Both Gore and Kerry did the polite, establishment thing and stepped aside for the sake of their own future careers - or whatever. To me, Gore was particularly disappointing in his refusal to fight, not for himself, but for the many disenfranchised voters whose votes were stolen in Florida. Many blamed Ralph Nader for the "loss" but the real blame belongs with the Jeb Bush-Jim Crow tactics that are frighteningly a major part of the Republican playbook, and which continue to threaten our "democracy" - that is, whatever remains of our democracy, now that big business has bought and paid for most of the politicians in Washington.

The mainstream media did not timely, accurately, and fully report the real story of 2000. Instead, weeks after the real story should have been on page one, the corporate media instead made allusions to the real story, as had already been reported in England and elsewhere in Europe, typically in a shamefully short article about the NAACP's "claims" buried on page 26. Nor did the media report on the vote stealing of 2004. The corporate media (General Electric, Disney, Rupert Murdoch, et al.) has also not reported the real story on the "Help America Vote Act" (an Orwellian name for a frighteningly repulsive federal law that continues to threaten our democracy).

For the real story - as there is hardly any guarantee we will get the unvarnished truth from the corporate media just because they have the constitutional "right" of a free press - one must read Greg Palast's articles and books at www.gregpalast.com.
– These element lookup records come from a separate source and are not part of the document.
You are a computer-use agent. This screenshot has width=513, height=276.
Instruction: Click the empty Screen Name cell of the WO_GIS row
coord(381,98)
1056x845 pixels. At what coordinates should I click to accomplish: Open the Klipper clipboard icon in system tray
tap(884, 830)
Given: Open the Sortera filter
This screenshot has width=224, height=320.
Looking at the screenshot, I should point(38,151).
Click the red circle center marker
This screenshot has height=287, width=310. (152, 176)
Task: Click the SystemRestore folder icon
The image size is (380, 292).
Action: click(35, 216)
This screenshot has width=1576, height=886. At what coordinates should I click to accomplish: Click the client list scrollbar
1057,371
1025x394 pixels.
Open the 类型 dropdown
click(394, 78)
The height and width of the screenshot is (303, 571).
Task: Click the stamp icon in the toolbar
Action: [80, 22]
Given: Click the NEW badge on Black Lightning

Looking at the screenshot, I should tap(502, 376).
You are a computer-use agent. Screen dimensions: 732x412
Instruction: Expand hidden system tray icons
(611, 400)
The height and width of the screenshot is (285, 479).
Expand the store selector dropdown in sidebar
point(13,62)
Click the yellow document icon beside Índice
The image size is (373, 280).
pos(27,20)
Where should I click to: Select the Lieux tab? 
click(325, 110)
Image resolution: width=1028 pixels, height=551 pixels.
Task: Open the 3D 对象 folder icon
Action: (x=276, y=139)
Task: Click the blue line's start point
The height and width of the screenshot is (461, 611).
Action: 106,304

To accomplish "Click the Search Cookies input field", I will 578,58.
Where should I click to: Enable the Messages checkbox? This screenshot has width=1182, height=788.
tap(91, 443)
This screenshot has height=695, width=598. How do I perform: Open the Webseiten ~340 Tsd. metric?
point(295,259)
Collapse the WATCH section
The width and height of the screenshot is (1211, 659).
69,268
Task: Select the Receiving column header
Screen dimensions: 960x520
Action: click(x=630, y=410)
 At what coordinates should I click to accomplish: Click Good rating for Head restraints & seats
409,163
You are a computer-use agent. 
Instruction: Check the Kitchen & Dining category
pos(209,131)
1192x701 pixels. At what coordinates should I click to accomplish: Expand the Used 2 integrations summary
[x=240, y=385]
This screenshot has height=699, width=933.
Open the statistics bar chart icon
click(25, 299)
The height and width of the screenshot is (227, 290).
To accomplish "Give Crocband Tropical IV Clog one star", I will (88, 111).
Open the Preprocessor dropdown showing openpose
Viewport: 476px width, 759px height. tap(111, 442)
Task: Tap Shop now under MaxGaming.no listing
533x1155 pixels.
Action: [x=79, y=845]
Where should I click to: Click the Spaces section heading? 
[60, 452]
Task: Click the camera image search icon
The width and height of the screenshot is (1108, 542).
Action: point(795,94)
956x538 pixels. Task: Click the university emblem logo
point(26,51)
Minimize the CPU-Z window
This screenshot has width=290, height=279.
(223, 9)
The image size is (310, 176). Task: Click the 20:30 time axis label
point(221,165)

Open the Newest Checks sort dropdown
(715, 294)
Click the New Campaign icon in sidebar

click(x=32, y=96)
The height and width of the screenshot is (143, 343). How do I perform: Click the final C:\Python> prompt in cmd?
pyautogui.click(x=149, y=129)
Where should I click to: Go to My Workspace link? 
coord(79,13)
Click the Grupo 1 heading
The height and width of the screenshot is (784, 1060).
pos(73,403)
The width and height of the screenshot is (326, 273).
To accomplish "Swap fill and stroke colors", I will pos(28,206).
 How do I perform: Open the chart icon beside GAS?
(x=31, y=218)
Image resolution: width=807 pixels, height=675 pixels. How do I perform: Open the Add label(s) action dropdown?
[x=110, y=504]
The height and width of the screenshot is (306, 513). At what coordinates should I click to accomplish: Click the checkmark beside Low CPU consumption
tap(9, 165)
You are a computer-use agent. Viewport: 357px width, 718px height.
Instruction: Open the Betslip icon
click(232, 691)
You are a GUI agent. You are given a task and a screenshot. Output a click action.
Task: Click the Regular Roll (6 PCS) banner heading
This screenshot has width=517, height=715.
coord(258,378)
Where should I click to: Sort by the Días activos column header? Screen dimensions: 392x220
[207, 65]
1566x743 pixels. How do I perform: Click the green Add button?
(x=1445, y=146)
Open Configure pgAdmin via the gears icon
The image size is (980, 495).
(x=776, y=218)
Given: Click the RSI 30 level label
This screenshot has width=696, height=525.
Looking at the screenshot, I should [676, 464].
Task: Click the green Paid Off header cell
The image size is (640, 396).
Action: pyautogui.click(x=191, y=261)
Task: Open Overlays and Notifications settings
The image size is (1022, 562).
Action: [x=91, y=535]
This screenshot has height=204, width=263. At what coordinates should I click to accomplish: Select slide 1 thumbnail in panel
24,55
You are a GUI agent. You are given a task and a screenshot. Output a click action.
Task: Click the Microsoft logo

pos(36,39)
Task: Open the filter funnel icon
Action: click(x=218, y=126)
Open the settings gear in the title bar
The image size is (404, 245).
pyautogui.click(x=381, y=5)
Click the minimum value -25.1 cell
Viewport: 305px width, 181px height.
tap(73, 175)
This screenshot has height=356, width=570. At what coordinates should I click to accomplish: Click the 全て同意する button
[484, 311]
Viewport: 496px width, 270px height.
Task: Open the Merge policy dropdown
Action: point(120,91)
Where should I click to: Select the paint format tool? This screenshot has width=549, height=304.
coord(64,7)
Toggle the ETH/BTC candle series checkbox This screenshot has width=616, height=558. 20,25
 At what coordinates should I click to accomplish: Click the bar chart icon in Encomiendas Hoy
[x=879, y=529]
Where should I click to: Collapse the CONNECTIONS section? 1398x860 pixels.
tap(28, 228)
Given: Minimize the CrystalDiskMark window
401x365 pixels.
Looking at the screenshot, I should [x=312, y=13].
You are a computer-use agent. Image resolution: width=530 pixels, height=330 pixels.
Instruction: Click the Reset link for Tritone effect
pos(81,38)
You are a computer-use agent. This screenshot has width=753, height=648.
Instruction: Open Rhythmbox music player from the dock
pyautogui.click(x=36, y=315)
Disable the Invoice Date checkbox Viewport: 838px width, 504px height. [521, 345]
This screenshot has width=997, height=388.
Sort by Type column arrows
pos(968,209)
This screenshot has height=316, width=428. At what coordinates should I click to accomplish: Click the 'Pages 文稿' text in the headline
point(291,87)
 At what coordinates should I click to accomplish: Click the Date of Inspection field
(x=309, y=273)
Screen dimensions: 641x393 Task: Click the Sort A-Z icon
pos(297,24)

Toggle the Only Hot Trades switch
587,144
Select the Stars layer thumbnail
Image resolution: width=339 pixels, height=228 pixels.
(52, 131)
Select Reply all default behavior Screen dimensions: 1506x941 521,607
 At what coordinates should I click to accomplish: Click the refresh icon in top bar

Now Greg Palast has teamed up with Robert Kennedy, Jr., in an effort to prevent a repeat of the Republican vote stealing that has occurred in the last two elections. See www.StealBackYourVote.org. Perhaps Obama will win in a landslide, as Kerry should have done in 2004, and thus it will be impossible for the corrupt Republican machine to steal enough votes to take the election this time. But all who care about democratic values should be vigilant. Vote stealing is a time-honored tradition, both in this country and throughout the world - both "democratic" and "non-democratic". But while Jimmy Carter may monitor the elections in other countries, we can't expect to have outside monitors with any clout monitoring our own elections. We certainly can't count on our media to monitor the election accurately; the media, and not just FOX, has been a huge part of the problem, both in 2000 and 2004.

There is a documentary, now showing in East Cambridge, at Kendall Square's landmark theater, about vote stealing - Stealing America - The Movie - which I have not yet seen but which I will see soon. From the previews, I can see that both Robert Kennedy, Jr. and Greg Palast, among many others, are interviewed in the documentary.